# new here might be wrong area



## mackbolan777 (Oct 29, 2010)

I have a dell xps 410 I got on trade in & decided to mess with it. I put a q6600 in,updated the bios,put 8gb ddr2 800 in,2x seagate 500gb's satas in raid0,2x 320gb's satas in raid0, 1 x 250gb general storage,lg dvd/rw, 750w antec psu,xfx hd5750 vid [email protected]% oc. Used ocz freeze on cpu & now gpu heatsinks,temps look normal,all looks good after exited a game like bf2 or nfs shift when frames drop to 20 or less fps! Drivers are newest,tried old ones too,both the 500gb's are new & have the os & games on them.Zero defrag,345mb/sec, no high temps,cores never go above 55c on full load,vid card never sees 50c! Tried de-ocing the card,made it worse,the only thing in bios I didn't turn on was "speed step" & "hyper threading(due to my cpu doesn't do it)). All 8gb ram are in dual channel mode,dunno,lost here... No overheat,no data loss,no other issues than the lower frame rates,happens in video too. Gotta be the card..xfx wants to hear nothing of the sort but it must be that!
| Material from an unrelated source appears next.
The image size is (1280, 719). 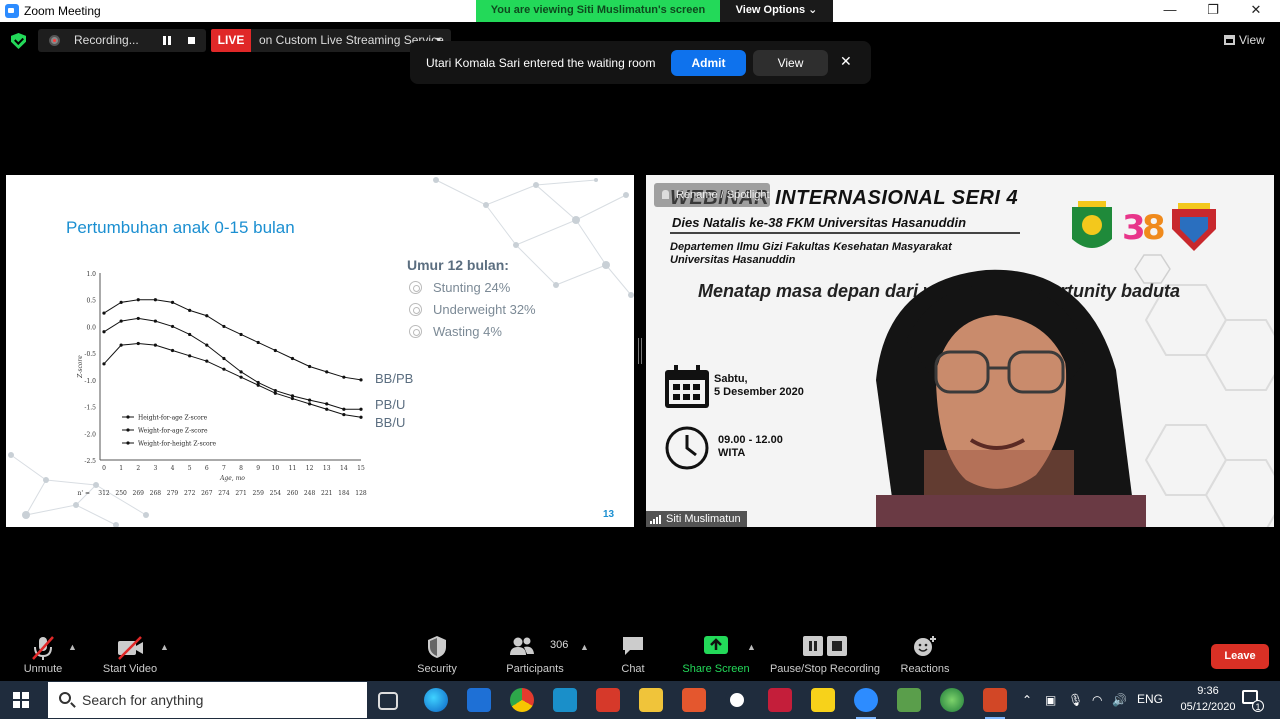 I want to click on y-tick-label: -2.5, so click(x=90, y=462).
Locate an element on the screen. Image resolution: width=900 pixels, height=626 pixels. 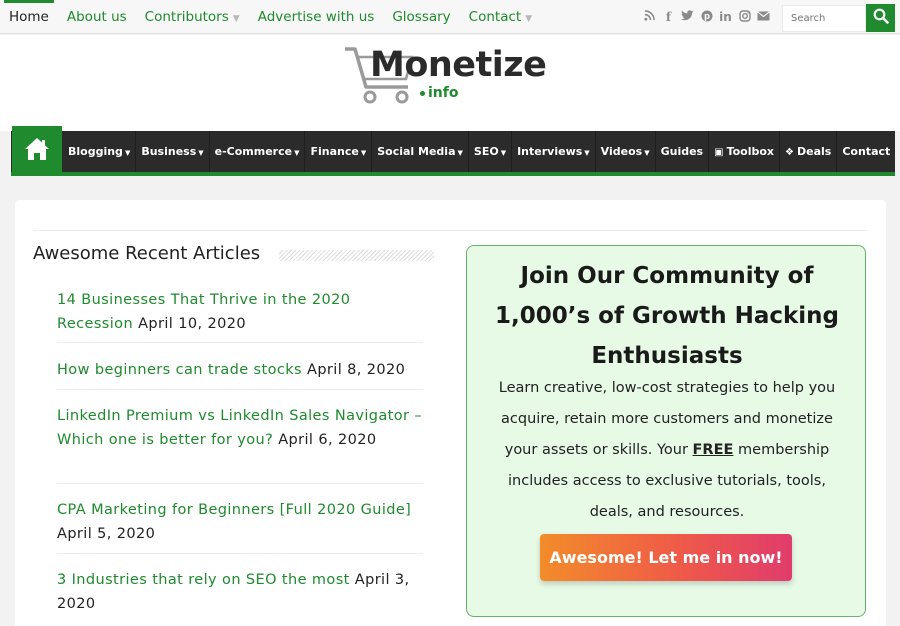
nav-item-ecommerce: e-Commerce ▼ is located at coordinates (258, 152).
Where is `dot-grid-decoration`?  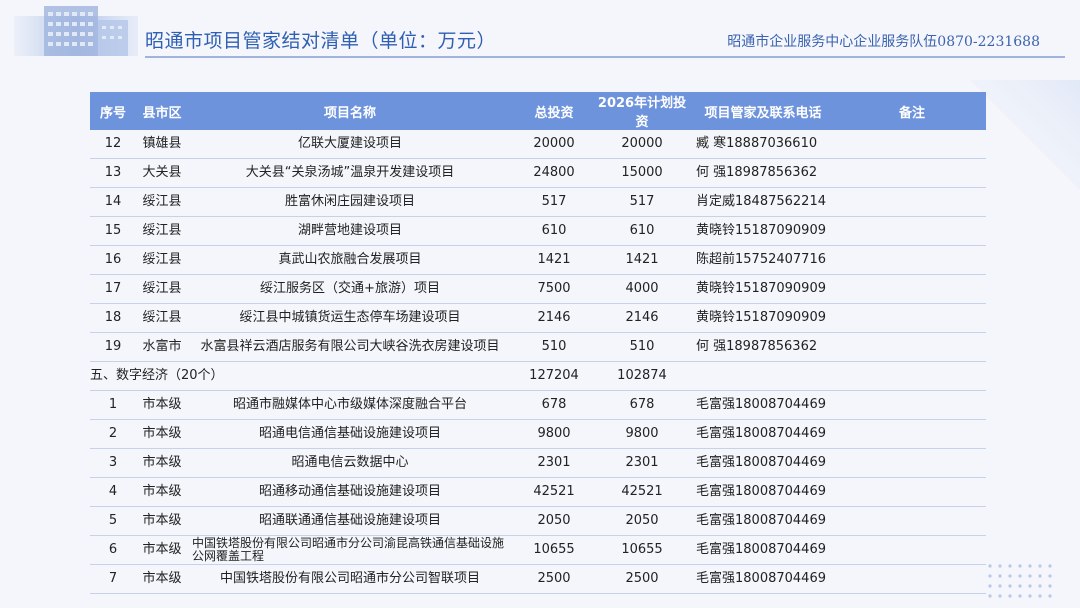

You guys got a thought on this?


----------



## Niram (Jun 20, 2009)

You have a really bad power supply, ocing probably instantly nuked your system


----------



## Tyree (May 10, 2009)

Not all 750W Antec PSU's are "really bad" but Antec quality is not what is used to be since they continually change suppliers.
Remove two of the RAM sticks and see how it goes.
Personally, I do not like anything XFX mainly to due the very poor support as you are experiencing. 
Try a different GPU or a good quality 650W minimum PSU.


----------